Évolution des emplois de l'ANCT de 2020 à 2022

Plafond ETPT voté

Exécution moyenne annualisée

Sous plafond

Hors plafond

Sous plafond

Hors plafond

2020

327

5

296,67

4,01

2021

327

8

324,84

5,28

2022

345

12

323,25

12

Source : réponses au questionnaire budgétaire

D'après les informations transmises au rapporteur spécial, la sous-consommation apparente des emplois découlerait de la crise sanitaire en 2020 et d'une augmentation des plafonds en fin de gestion en 2021 . En outre, s'agissant de certains emplois spécialisés, notamment en matière de numérique, les recrutements sont rendus plus complexes par la concurrence avec le secteur privé, en particulier du fait du différentiel de rémunérations.

La délégation aux collectivités territoriales du Sénat vient de lancer une évaluation des trois premières années de l'ANCT, intitulée « ANCT : quel bilan pour les élus locaux ? », dont les conclusions seront connues en décembre 2022. Le rapporteur spécial considère qu'une telle mission est souhaitable, et permettra de mesurer la connaissance de l'ANCT auprès des élus locaux.

2. Le rôle de l'ANCT dans la mise en place de plusieurs mesures de l'agenda rural

Le déploiement postérieur à la création de l'ANCT des mesures de l'agenda rural , qui a impliqué le renforcement des programmes, a également contribué à accroître les besoins de l'agence en ingénierie locale.

L'agenda rural

À la demande de la ministre de la Cohésion des territoires et des Relations avec les collectivités territoriales, une mission composée d'élus locaux et de parlementaires a remis en juillet 2019 un rapport comportant 200 mesures destinées à favoriser le développement des territoires ruraux et à améliorer la vie quotidienne de leurs habitants, dans les domaines de l'éducation, de l'accès aux services, de la santé, du numérique, des transports, etc. Parmi celles-ci, 181 propositions ont été sélectionnées et sont mises en oeuvre par l'ensemble des ministères sous le pilotage de l'ANCT. D'après l'ANCT, sur les 181 mesures de l'Agenda rural, 92 des mesures portées ont été réalisées et 77 sont en cours de réalisation.

************

# À faire:
A: D'après l'extrait sur les emplois de l'ANCT, pourquoi le recrutement de certains emplois spécialisés, notamment dans le numérique, est-il plus complexe ? Répondez en une à trois phrases.
B: Rédigez la suite de l'extrait sur l'ANCT et l'agenda rural, en partant de sa dernière phrase.
Les enregistrements qui viennent ensuite forment un matériau indépendant de l'extrait.

# Données enregistrées:
************

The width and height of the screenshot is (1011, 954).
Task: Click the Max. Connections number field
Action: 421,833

************

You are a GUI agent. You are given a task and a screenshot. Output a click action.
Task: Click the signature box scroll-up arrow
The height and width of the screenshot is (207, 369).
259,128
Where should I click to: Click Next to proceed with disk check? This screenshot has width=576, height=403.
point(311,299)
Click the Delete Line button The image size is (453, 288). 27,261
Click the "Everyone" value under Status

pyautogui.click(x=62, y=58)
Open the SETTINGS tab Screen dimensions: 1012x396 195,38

************

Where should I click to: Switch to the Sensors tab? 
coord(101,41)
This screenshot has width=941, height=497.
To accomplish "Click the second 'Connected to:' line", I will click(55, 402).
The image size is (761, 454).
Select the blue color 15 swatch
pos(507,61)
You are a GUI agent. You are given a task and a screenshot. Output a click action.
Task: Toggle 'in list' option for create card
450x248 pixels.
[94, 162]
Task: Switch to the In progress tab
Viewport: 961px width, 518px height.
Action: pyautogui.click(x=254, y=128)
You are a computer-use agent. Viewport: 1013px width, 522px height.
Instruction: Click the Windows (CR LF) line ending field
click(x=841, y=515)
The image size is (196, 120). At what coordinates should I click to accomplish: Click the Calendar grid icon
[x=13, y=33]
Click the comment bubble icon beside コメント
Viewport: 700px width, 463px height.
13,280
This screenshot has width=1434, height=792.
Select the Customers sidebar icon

************

# Résultats attendus:
A: Ces recrutements souffrent de la concurrence avec le secteur privé. Cette concurrence tient en particulier au différentiel de rémunérations.

B:
Ces mesures sont d'ampleur très variable , et concernent différents champs (scolaire au travers des cordées de la réussite, accès aux services administratifs avec les maisons France service, programmes localisés, etc.). Certaines mesures préexistaient d'ailleurs à l'Agenda rural mais y ont été intégrées. Une mission d'évaluation de l'Agenda rural a donc été lancée.

L'ANCT intervient principalement sous trois formes : au travers de programmes nationaux d'appui , par des dispositifs de contractualisation , notamment les CRTE, et enfin en proposant une offre d'ingénierie « sur mesure » aux collectivités territoriales dont les besoins ne recouvrent pas exactement les programmes.

Les programmes de l'ANCT sont divisés en trois axes, qui concernent respectivement la politique de la ville, le numérique et les territoires ruraux.

Depuis le 1 er janvier 2020, 1 080 projets ont été accompagnés par l'Agence .

a) Les programmes « petites villes de demain » et « Action coeur de ville » : des financements essentiellement en dehors des crédits budgétaires du programme 112

Lancé en décembre 2017, « Action Coeur de Ville », mis en oeuvre par l'ANCT, est un programme national destiné à renforcer et développer l'attractivité des villes « moyennes », en faisant le choix d'investir prioritairement dans la revitalisation des centres-villes. Dans cette perspective, le programme prévoit la mobilisation de 5 milliards d'euros sur cinq ans (dont 409 milliards d'euros pour l'État), pour 222 territoires concernés. En 2022, 4,39 milliards d'euros ont déjà été engagés, alors que la prolongation d'Action coeur de ville jusqu'en 2026 a été annoncée.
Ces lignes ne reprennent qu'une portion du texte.